The inclusion health team
I’d like to see the development of inclusion health teams. These will need inclusion health clinicians and they should work across hospital units and communities — some places have hospital in-reach but we need a system that is much more coherent. This will present a challenge to commissioners as they will need to be strong links between the NHS and the non-NHS providers but we can’t continue with the ‘islands of care’ mentality.
If you’ve not worked in a hospital it is important to convey just how fragmented care can be within the hospital, never mind the challenges of working with community agencies. Hospitals are highly siloed with specialised teams working in their own niches — there are few generalists now and even fewer staff who work across the boundaries. There is an argument that an inclusion health clinician is another specialist but I think their work can be framed in a generalist way that brings together the clinical and social needs of people with very complex needs.
This will present a challenge to commissioners as they will need to be strong links between the NHS and the non-NHS providers but we can’t continue with the ‘islands of care’ mentality.
An inclusion health team could work with people who use drugs, people who use alcohol (many hospitals already have alcohol teams), the homeless, and several other vulnerable groups. As part of the team there should be people with lived experience and part of the strategy should be to address the social isolation and stigma that results in inadequate care.
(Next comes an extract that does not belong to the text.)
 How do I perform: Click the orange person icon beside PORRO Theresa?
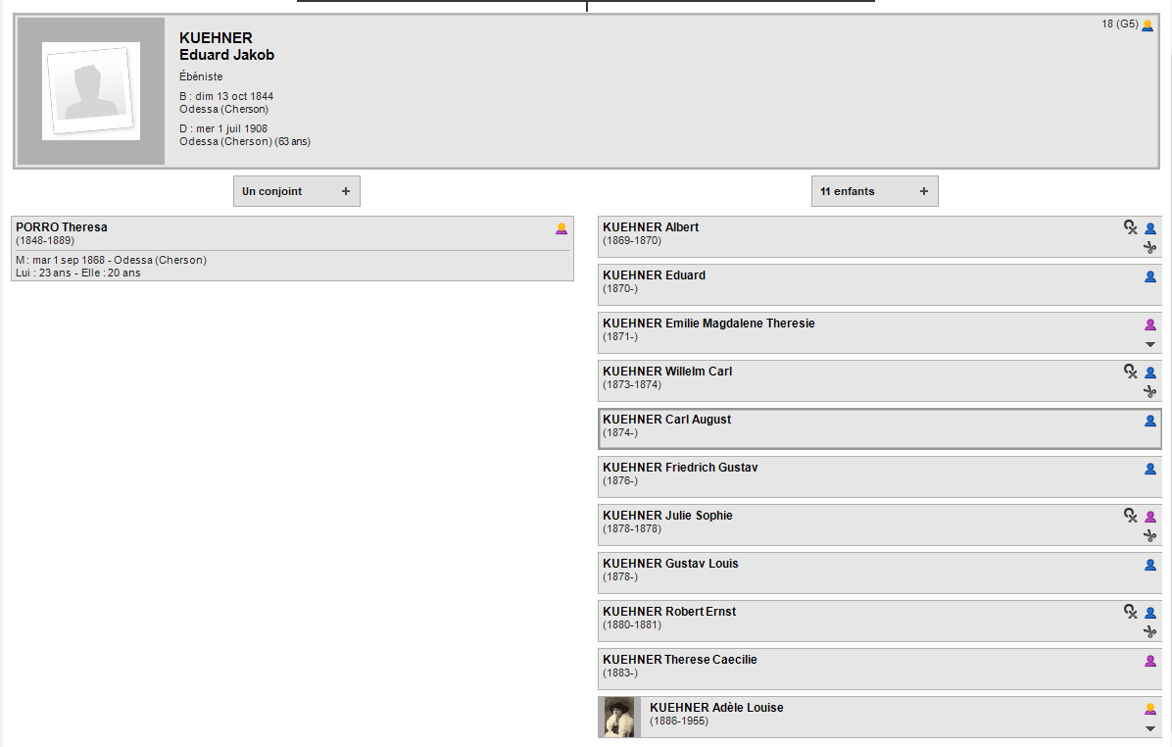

One might think that this is exactly what you’d expect an Integrated Care System to be considering… it’s early days for them yet but it’s this kind of wicked problem, across multiple sectors, that needs strategic commissioning to address.
A final thought: a key metric of success locally would be the discharge against medical advice rate. Yes, it’s a proxy marker and there should certainly be consideration given to harder endpoint metrics such as mortality, length of stays, and re-admission rates. But the DAMA rate in people who use drugs is utterly damning and a complete scandal.
Is there anything uglier, in data science at least, than an “incomplete database”? That’s the first action point from this study — we need better data.
This paper was in PLOS Medicine: https://doi.org/10.1371/journal.pmed.1003759
It’s an omnishambles. And vulnerable people struggling with MH, drug and alcohol issues suffer the most. We had 30 patients in the community waiting for acute MH beds earlier in the year, many of them self medicating. And today the crisis team refused to take a patient because they were homeless. My patients get substandard care because of prejudice against them. It’s a case by case fight for each individual. There is no inclusion or integration. Just a mess.
Hi Euan - trust you’re well! Since meeting, I’ve been reflecting a lot on the piece of advice you gave:
“Don’t make a complicated system any more complicated!” - I can see how this links to the idea of inclusion health teams. Having people who have been there before makes all the difference. At the moment, it seems the hurdles are very high to access anything like that sort of support.
It has been amazing and alarming to learn how fragmented and complicated services are! Given that the people who (a) pay for them, (b) work in them cannot describe simply how it fits together, it is no wonder that (c) people who need to access them find it demoralising and stigmatising!
It would be good to meet again soon.